Non molla la presa, Andy Cabic, con la sua band oramai in giro da inizio anni 2000 per un totale, con questo, di sette dischi. Il momento migliore, forse l’unico che valesse la pena mettere in una qualche discoteca o playlist personale è quel secondo episodio, To Find Me Gone pubblicato su Fatcat, che gli ha anche dato il massimo della visibilità grazie a una riuscita e gradevole combinazione di pop e folk. Per questo Up on High la formula non varia molto, per la band di San Francisco: folk agrodolce perfetto per il sottofondo o l’easy listening mentre si fa altro.
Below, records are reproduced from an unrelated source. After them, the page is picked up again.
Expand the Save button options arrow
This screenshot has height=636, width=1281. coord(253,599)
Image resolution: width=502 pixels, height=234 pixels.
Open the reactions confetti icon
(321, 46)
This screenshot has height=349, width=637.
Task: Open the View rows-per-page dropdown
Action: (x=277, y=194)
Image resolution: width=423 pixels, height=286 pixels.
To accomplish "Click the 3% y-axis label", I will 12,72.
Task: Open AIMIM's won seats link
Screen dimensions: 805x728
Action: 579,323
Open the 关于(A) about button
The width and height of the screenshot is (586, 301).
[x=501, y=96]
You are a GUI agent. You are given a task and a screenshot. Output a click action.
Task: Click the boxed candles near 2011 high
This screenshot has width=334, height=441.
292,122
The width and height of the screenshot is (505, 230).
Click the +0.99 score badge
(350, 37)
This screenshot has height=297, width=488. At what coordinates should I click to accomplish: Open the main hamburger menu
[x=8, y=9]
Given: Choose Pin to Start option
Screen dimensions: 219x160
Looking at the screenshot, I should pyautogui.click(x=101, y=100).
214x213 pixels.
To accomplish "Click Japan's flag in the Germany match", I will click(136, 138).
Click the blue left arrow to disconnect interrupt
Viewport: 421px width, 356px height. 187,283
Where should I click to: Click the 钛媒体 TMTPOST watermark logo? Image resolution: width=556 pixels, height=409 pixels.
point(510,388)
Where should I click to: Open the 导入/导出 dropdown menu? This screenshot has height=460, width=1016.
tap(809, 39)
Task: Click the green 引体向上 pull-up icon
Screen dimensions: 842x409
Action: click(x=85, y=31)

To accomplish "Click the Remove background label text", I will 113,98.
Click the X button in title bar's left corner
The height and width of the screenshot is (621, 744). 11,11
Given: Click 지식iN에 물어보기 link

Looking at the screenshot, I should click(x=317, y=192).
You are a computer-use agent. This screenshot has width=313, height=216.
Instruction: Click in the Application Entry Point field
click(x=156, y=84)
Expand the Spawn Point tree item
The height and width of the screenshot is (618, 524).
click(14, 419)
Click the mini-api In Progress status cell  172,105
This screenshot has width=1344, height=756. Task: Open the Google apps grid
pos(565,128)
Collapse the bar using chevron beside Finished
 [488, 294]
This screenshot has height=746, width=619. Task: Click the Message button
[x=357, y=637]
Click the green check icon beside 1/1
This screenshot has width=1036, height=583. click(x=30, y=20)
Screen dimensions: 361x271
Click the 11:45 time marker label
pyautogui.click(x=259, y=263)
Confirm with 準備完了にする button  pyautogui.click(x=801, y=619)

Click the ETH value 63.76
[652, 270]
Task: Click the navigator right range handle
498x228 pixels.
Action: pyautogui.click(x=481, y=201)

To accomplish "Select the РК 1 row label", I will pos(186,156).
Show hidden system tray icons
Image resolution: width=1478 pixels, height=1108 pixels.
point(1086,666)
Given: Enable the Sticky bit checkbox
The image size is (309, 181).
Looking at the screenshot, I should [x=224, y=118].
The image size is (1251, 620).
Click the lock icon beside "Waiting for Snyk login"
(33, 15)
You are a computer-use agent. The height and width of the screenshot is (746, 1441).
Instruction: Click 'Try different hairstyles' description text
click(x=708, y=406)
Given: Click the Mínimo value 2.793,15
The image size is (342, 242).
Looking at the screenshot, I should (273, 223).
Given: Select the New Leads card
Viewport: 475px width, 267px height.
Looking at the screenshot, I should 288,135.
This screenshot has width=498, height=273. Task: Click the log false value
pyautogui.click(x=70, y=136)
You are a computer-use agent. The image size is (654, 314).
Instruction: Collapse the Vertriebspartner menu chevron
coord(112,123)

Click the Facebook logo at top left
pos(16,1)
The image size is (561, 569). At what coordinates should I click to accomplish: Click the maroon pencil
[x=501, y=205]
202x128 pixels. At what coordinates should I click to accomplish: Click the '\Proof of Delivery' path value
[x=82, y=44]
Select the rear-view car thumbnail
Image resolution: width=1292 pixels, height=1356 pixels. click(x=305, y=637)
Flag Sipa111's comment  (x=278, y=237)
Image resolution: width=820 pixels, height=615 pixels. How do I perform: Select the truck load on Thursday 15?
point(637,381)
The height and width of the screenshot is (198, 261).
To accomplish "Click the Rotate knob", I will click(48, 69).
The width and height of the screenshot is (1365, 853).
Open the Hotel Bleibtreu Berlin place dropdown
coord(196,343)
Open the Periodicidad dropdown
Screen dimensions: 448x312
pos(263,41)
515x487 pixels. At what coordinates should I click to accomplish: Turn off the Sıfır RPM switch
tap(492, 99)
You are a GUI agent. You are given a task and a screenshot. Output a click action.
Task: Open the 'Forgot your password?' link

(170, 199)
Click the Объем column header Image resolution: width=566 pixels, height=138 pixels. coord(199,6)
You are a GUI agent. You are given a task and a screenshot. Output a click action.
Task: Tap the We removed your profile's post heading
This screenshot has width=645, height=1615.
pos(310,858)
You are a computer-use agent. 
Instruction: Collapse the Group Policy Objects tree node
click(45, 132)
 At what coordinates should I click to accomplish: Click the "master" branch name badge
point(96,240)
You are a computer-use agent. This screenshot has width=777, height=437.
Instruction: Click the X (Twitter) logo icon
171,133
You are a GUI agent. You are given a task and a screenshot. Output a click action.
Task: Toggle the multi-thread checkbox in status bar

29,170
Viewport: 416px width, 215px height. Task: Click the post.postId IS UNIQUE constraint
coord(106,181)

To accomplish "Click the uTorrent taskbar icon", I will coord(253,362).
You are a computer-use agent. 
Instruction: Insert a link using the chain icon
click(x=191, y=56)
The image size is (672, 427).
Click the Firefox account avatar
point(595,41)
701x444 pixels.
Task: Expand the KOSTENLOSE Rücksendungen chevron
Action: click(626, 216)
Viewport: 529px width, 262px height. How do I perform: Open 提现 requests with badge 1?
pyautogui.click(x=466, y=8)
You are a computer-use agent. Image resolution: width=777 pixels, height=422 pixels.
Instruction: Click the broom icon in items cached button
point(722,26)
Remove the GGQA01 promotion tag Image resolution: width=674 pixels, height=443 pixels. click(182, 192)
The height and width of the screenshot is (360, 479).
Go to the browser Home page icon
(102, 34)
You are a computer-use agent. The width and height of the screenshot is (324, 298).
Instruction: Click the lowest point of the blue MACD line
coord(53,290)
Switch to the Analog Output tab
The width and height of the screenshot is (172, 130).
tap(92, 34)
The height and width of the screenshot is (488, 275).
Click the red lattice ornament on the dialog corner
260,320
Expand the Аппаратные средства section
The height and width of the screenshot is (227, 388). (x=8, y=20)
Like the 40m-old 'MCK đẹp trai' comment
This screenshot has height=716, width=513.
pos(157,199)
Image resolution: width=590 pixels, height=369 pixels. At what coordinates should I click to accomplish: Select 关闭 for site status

È un po’ il problema che registravamo all’epoca di The Errant Charm: dischi così Cabic ne può continuare a scrivere a bizzeffe, ma graffiano come unghie di polistirolo. Non c’è niente che non vada nell’uptempo di All We Could Want o nel tiro di una To Who Knows Where. Ma sembrano scritte con il pilota automatico un po’ Banhart, un po’ Califone, un po’ Jeff Tweedy senza che ci sia davvero un mettersi in gioco. Probabilmente domani mattina Hold Tight o la title track finiranno nella colonna sonora di una qualche serie americana indie e tutti verranno a dare a noi degli idioti. La sostanza non cambia poi molto: bella copertina, ma il contenuto è quello che è.